Collected data

■ ■ ■ ■

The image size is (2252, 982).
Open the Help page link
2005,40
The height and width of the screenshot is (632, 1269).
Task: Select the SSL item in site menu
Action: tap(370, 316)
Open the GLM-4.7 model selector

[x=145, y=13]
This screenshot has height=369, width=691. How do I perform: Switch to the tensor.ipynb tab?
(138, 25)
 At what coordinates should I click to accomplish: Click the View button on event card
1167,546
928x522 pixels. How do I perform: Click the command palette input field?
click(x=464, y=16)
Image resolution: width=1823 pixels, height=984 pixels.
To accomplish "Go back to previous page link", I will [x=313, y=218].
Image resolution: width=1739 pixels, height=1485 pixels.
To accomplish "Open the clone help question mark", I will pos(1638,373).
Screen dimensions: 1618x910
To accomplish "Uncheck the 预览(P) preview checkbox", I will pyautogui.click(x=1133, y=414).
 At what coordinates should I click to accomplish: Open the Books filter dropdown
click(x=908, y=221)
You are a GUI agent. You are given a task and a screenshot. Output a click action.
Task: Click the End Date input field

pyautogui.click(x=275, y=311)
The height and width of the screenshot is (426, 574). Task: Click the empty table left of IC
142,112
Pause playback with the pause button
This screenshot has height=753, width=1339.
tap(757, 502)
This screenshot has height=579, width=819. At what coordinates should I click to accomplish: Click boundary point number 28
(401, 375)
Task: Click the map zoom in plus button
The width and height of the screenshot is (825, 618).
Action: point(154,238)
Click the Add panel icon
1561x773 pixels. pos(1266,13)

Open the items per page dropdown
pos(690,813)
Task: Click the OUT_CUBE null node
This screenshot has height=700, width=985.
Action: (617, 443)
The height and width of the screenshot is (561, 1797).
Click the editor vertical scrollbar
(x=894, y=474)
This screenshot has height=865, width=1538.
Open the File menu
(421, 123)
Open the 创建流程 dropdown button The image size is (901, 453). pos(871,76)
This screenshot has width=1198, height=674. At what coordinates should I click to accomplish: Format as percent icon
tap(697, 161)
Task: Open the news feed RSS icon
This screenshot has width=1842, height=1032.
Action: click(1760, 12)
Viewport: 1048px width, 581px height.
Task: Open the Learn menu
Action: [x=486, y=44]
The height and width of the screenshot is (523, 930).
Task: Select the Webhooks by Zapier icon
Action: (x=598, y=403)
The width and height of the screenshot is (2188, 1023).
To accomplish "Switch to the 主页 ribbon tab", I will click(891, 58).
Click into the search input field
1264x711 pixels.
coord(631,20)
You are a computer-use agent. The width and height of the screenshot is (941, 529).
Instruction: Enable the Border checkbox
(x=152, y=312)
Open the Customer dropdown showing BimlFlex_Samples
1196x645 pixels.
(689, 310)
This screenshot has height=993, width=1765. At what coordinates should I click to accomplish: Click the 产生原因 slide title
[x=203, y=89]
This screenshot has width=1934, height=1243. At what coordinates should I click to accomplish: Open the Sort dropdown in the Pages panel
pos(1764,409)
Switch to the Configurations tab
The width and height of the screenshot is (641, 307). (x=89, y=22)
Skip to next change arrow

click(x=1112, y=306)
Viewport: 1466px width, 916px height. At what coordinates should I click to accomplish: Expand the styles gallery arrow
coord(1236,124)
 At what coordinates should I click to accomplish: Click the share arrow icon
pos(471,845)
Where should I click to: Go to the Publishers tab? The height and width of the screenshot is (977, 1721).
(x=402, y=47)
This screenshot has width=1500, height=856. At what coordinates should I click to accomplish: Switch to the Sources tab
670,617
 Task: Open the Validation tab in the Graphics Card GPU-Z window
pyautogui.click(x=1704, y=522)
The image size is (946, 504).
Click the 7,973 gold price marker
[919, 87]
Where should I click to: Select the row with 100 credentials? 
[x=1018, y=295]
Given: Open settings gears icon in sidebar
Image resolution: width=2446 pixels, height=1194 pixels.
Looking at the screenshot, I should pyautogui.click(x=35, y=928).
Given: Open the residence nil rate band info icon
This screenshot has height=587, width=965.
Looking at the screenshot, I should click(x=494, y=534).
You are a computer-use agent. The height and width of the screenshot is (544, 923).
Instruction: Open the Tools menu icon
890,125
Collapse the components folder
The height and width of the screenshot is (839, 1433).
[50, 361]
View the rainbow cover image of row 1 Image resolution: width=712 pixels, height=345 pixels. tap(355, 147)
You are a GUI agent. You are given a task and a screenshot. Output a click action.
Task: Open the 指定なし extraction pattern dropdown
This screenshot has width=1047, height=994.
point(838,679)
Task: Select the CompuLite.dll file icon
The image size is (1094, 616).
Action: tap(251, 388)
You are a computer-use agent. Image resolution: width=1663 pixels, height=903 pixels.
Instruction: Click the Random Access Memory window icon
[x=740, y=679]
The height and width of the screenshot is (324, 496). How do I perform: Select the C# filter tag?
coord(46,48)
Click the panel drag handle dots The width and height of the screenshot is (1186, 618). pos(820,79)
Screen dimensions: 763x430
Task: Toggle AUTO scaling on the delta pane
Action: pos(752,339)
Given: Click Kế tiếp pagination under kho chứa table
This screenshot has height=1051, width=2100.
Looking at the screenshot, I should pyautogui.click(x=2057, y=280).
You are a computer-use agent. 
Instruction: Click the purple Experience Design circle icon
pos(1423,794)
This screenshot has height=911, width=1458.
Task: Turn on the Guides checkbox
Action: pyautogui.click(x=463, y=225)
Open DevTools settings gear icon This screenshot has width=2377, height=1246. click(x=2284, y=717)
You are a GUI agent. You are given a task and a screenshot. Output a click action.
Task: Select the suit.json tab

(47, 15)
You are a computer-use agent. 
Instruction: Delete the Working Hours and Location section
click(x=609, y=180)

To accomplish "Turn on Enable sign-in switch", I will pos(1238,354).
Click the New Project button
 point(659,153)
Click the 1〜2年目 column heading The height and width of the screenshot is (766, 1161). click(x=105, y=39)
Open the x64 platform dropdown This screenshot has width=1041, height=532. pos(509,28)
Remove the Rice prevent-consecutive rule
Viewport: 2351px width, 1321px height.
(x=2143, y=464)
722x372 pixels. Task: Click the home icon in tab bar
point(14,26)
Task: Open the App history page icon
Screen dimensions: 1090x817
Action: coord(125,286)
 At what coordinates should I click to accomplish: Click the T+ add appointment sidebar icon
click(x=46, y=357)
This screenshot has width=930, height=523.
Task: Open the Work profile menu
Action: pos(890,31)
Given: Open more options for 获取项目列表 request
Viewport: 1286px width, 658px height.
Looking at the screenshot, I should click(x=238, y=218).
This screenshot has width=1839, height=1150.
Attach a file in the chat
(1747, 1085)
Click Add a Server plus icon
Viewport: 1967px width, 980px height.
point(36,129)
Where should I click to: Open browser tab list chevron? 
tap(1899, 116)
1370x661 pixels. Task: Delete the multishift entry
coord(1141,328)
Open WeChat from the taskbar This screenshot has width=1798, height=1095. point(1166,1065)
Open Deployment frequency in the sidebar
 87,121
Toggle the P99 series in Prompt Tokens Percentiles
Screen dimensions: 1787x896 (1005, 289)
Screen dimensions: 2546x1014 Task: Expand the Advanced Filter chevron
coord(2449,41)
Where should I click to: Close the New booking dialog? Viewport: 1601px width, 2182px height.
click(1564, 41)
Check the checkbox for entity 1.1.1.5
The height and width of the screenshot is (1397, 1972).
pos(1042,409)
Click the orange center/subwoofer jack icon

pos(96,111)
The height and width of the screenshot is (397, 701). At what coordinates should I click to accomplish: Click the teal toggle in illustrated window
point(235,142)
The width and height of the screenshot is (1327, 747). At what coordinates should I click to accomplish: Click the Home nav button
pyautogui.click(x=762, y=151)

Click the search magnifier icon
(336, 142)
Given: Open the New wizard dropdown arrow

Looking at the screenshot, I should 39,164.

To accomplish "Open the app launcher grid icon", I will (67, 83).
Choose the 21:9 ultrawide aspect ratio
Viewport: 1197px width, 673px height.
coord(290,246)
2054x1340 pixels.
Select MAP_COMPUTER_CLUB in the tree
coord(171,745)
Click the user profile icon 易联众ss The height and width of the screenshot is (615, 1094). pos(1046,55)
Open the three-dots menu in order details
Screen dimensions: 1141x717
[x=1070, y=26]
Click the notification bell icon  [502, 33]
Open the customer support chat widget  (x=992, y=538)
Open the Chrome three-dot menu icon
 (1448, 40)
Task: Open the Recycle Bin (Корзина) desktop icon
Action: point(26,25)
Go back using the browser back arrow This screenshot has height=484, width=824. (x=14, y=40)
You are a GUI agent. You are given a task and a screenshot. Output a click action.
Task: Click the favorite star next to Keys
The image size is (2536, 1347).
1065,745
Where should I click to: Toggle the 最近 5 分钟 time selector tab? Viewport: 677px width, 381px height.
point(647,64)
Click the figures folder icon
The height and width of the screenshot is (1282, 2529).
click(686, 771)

■ ■ ■ ■

What you will do. Here the output must be the lines above from the line with "At what coordinates should I click to accomplish: Click the View" to the line with "This screenshot has height=865, width=1538.", both included, duplicated word for word and nothing else.

Solution to this task.
 At what coordinates should I click to accomplish: Click the View button on event card
1167,546
928x522 pixels. How do I perform: Click the command palette input field?
click(x=464, y=16)
Image resolution: width=1823 pixels, height=984 pixels.
To accomplish "Go back to previous page link", I will [x=313, y=218].
Image resolution: width=1739 pixels, height=1485 pixels.
To accomplish "Open the clone help question mark", I will pos(1638,373).
Screen dimensions: 1618x910
To accomplish "Uncheck the 预览(P) preview checkbox", I will pyautogui.click(x=1133, y=414).
 At what coordinates should I click to accomplish: Open the Books filter dropdown
click(x=908, y=221)
You are a GUI agent. You are given a task and a screenshot. Output a click action.
Task: Click the End Date input field

pyautogui.click(x=275, y=311)
The height and width of the screenshot is (426, 574). Task: Click the empty table left of IC
142,112
Pause playback with the pause button
This screenshot has height=753, width=1339.
tap(757, 502)
This screenshot has height=579, width=819. At what coordinates should I click to accomplish: Click boundary point number 28
(401, 375)
Task: Click the map zoom in plus button
The width and height of the screenshot is (825, 618).
Action: point(154,238)
Click the Add panel icon
1561x773 pixels. pos(1266,13)

Open the items per page dropdown
pos(690,813)
Task: Click the OUT_CUBE null node
This screenshot has height=700, width=985.
Action: (617, 443)
The height and width of the screenshot is (561, 1797).
Click the editor vertical scrollbar
(x=894, y=474)
This screenshot has height=865, width=1538.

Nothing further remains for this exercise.